I Wanna Hold Your Hand is an abundantly dizzy comedy set on that famous February weekend when "Beatlemania" invaded the U.S. Written and directed by two 26-year-old proteges of Director Steven Spielberg (the film's executive producer), it tells the story of a gaggle of suburban teen-agers who will stop at nothing to see the Beatles in person during their maiden visit to New York. As madcap farce the movie is wildly uneven: it starts slowly, and ultimately tots up as many dead spots as solid laughs. Yet the film succeeds at a far worthier mission. I Wanna Hold Your Hand re-creates precisely the excitement the Beatles let loose 14 years ago; it transports the audience back to the eye of a phenomenal social hurricane.

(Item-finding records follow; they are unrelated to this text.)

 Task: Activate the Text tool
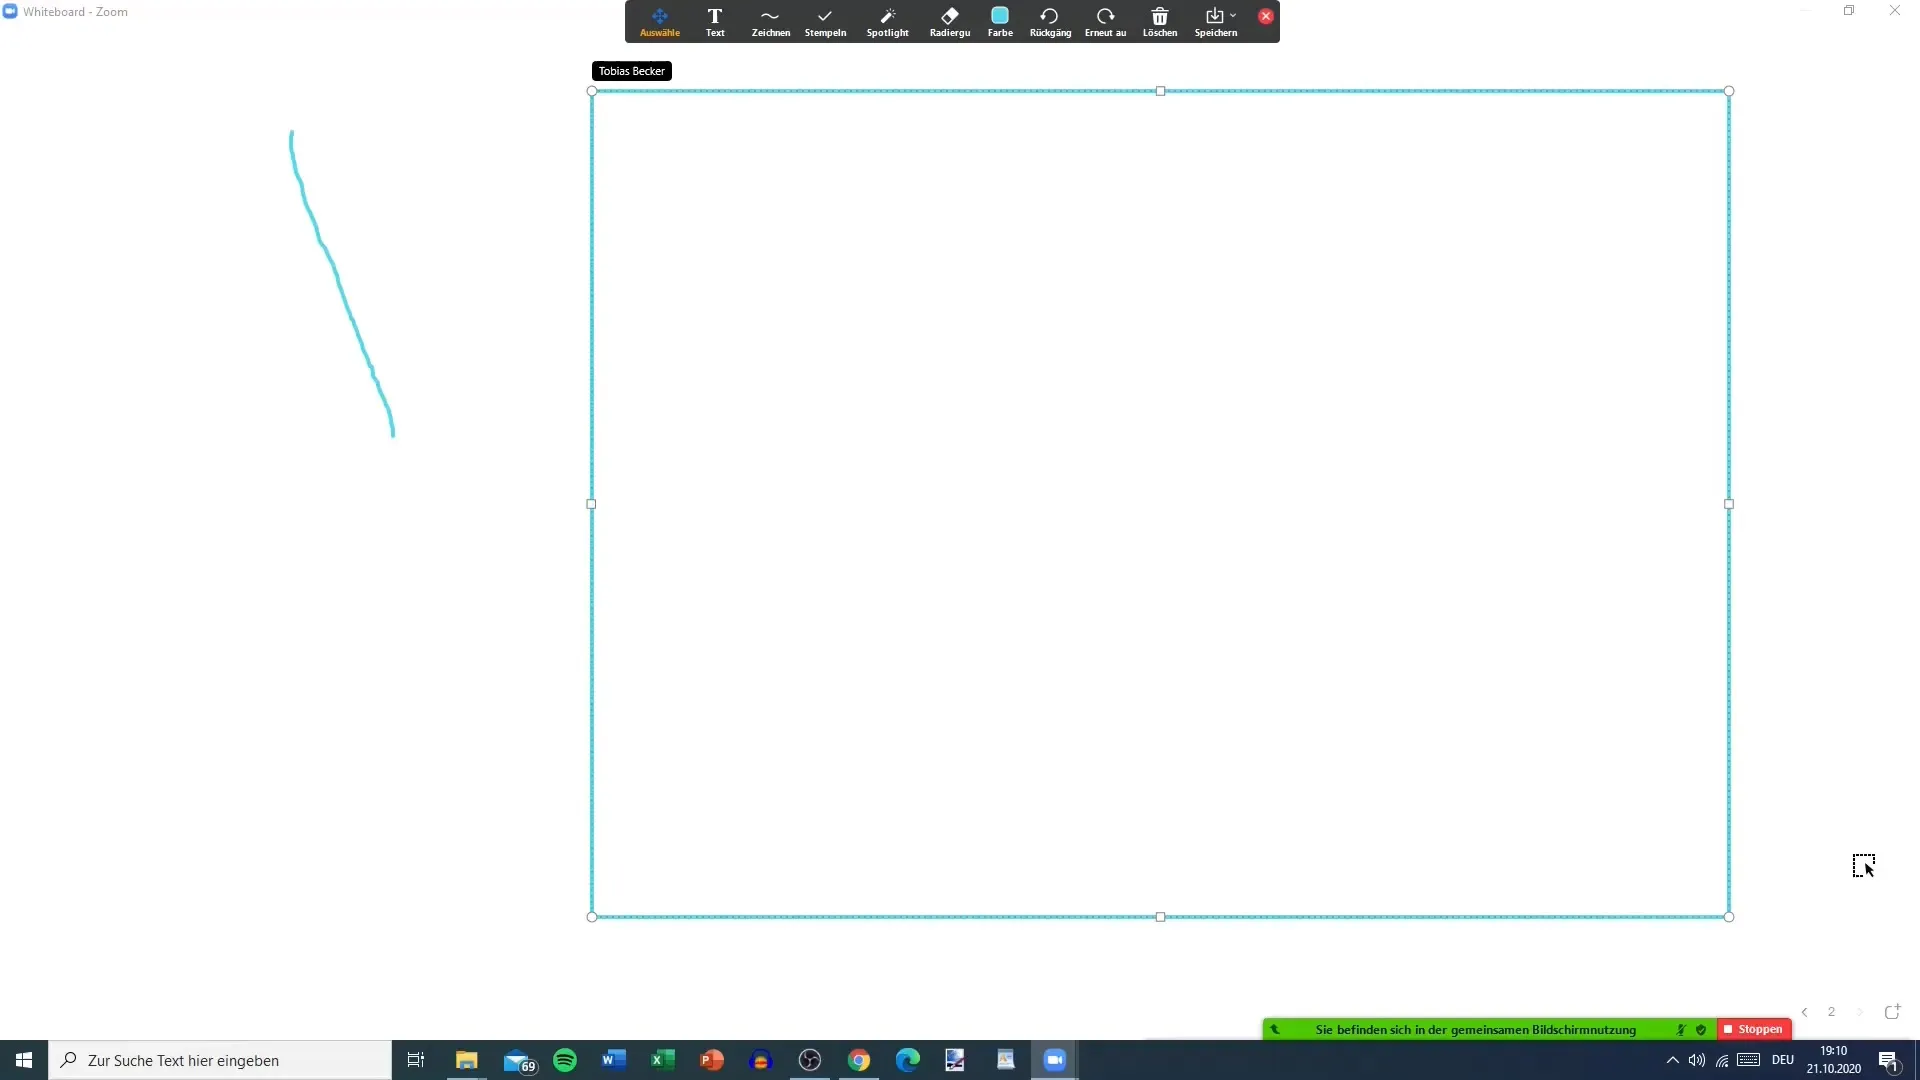pyautogui.click(x=715, y=22)
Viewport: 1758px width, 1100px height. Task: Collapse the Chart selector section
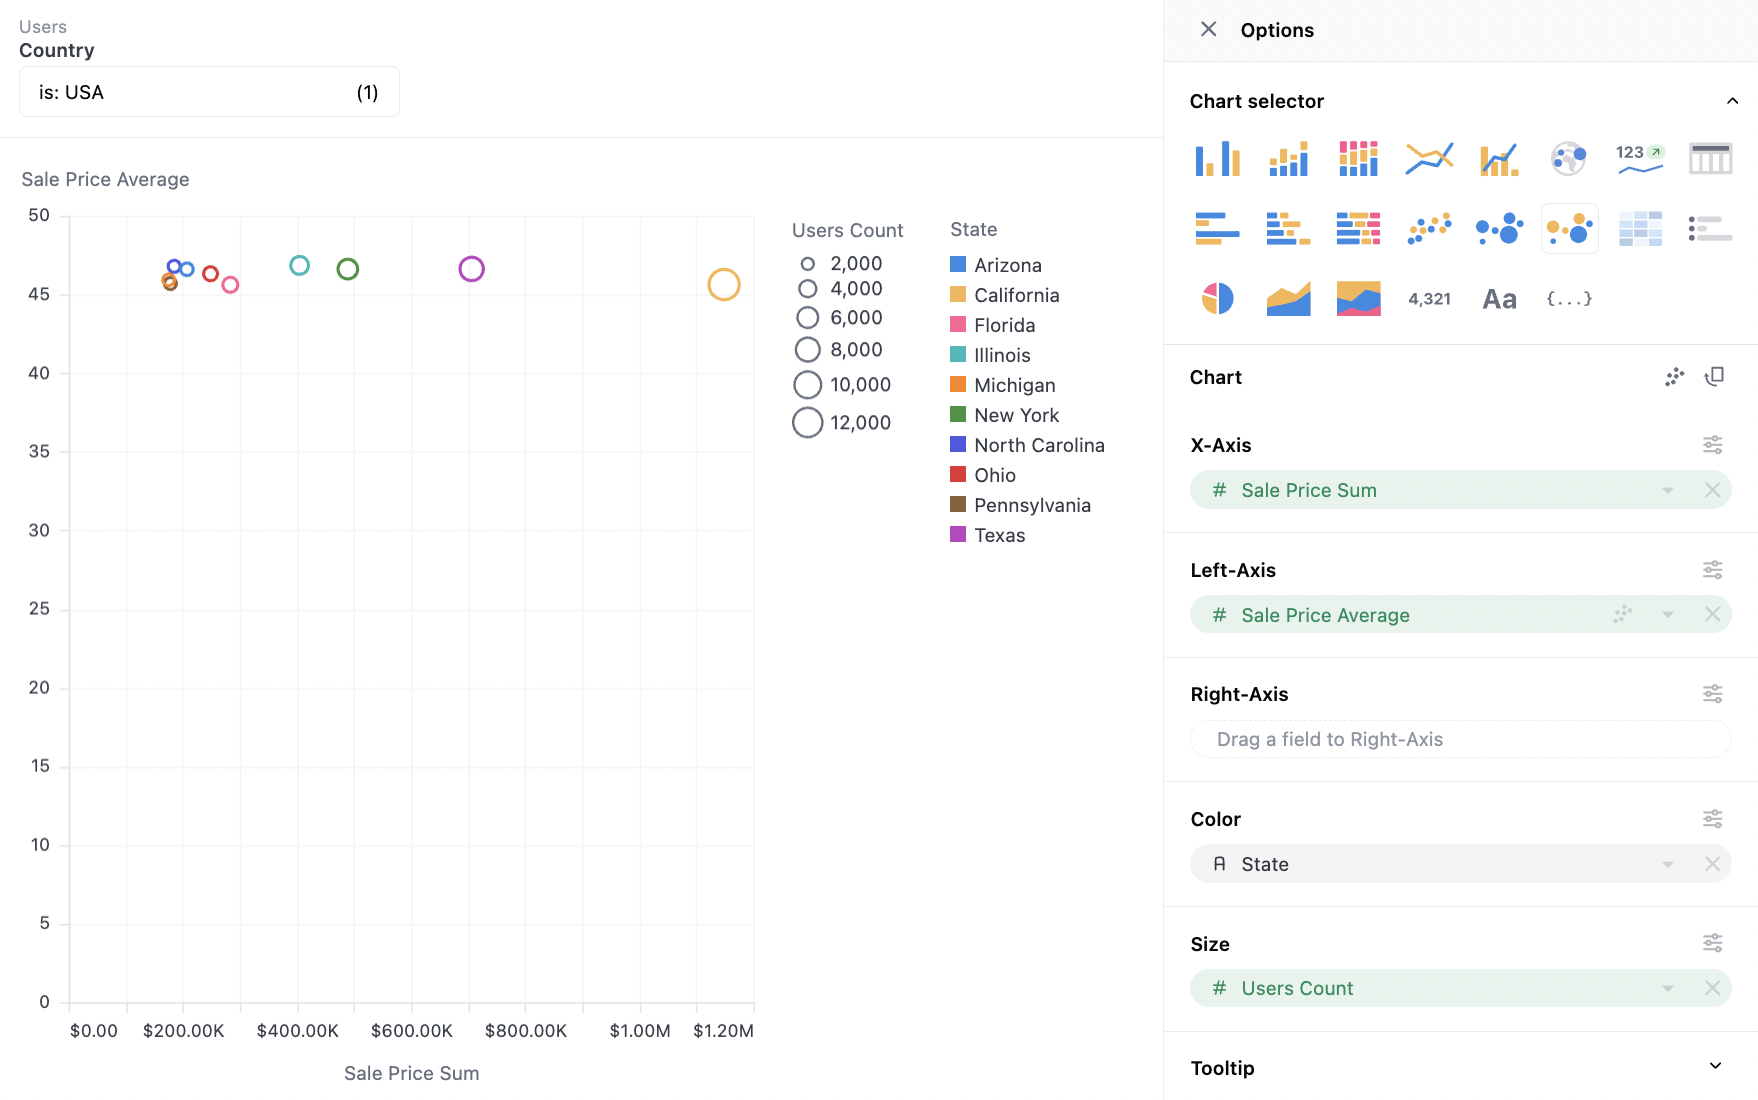coord(1732,101)
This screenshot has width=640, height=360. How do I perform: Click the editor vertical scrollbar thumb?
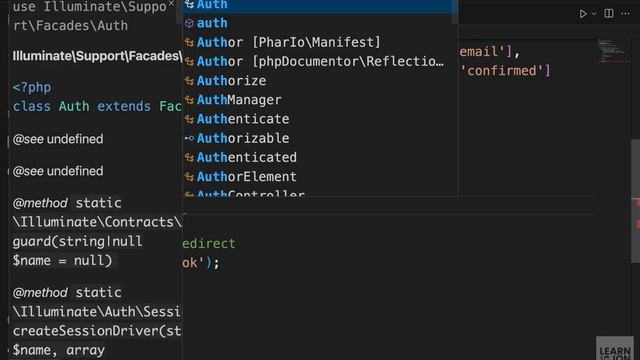pos(635,201)
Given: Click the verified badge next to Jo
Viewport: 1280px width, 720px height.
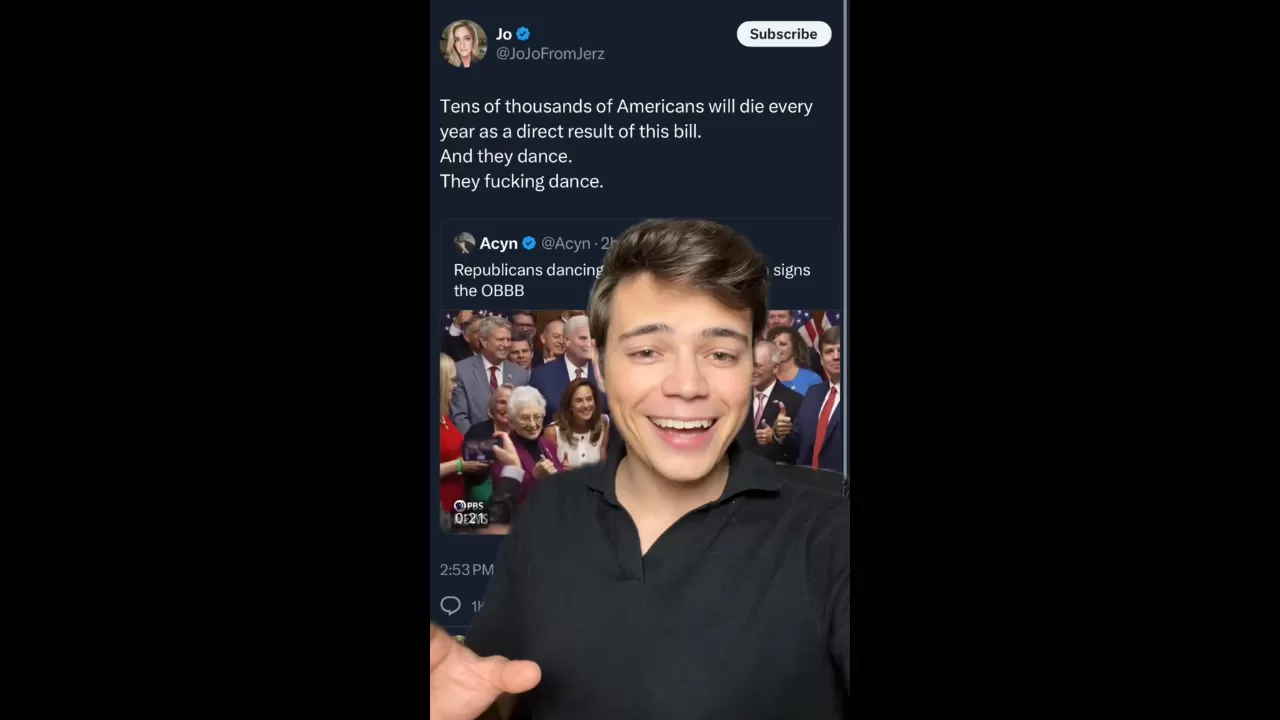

Most of the movie is set around the CBS television theater where the Beatles performed, and the Plaza Hotel, where they stayed. Sometimes it is all too obvious that the film was really shot in Hollywood, but there are many details that are just right. The rioting Beatles fans still wear the clothing and hair styles of the pre-mod years; Disc Jockey Murray the K and Ed Sullivan (in the eerie reincarnation of Impressionist Will Jordan) are on hand to play their pivotal roles in the drama. The Beatles themselves appear only as ghosts: on record jackets, in silhouette, in newsreel footage and, naturally, via their old song hits on the sound track. That is how it should be, for the movie's subject is not the lads from Liverpool but the millions of Americans whose lives they turned upside down.

The film's principal characters are a typical assortment of high school types. In their effort to meet the Beatles, the kids hijack cars and Plaza elevators; they defy parents, cops and gravity. The best scenes belong to the cast's two most talented actors, Nancy Allen (as the most demure of the girls) and Eddie Deezen (as a manic Ringo fetishist). In one delicious bit, Allen actually sneaks into the Beatles' suite, where she proceeds to have riotously raunchy encounters with her heroes' musical instruments and toilet articles.

For all the movie's slapstick escapades, it never turns into a Three Stooges picture. Director Robert Zemeckis' broad style frequently rises above silliness to be come a form of pop surrealism. The tip-off to his intentions occurs early on, when he shows us a mob of screaming girls grabbing up copies of Meet the Beatles in a store that stocks only Beatles albums. The scene is not faithful to reality but to our memories of that time. Such dreamlike exaggerations allow Zemeckis to cut to the very heart of his material.

The director and his co-scenarist Bob Gale also take pains to show the rebelliousness that the Beatles unleashed in their audience. Along the way we are casually reminded that the Beatles upended parent-child relationships, destroyed the Brylcreem market and supplanted the Kennedys as teen-age-culture heroes. One girl is so shaken by Beatlemania that she breaks up with her fiance; she suddenly senses that life has more possibilities than she had previously realized. A loud mouthed boy (Bobby DiCicco) tries to chop down the Sullivan show's transmitter because he knows that the Beatles mean the death of his macho '50s-greaser style. But history cannot be stopped, and the film ends with an ingenious restaging of the Beatles' TV debut. The scene is surprisingly affecting. Perhaps because things have so settled down since, it is very moving to relive that romantic Sunday night when the young seemed to inherit the earth.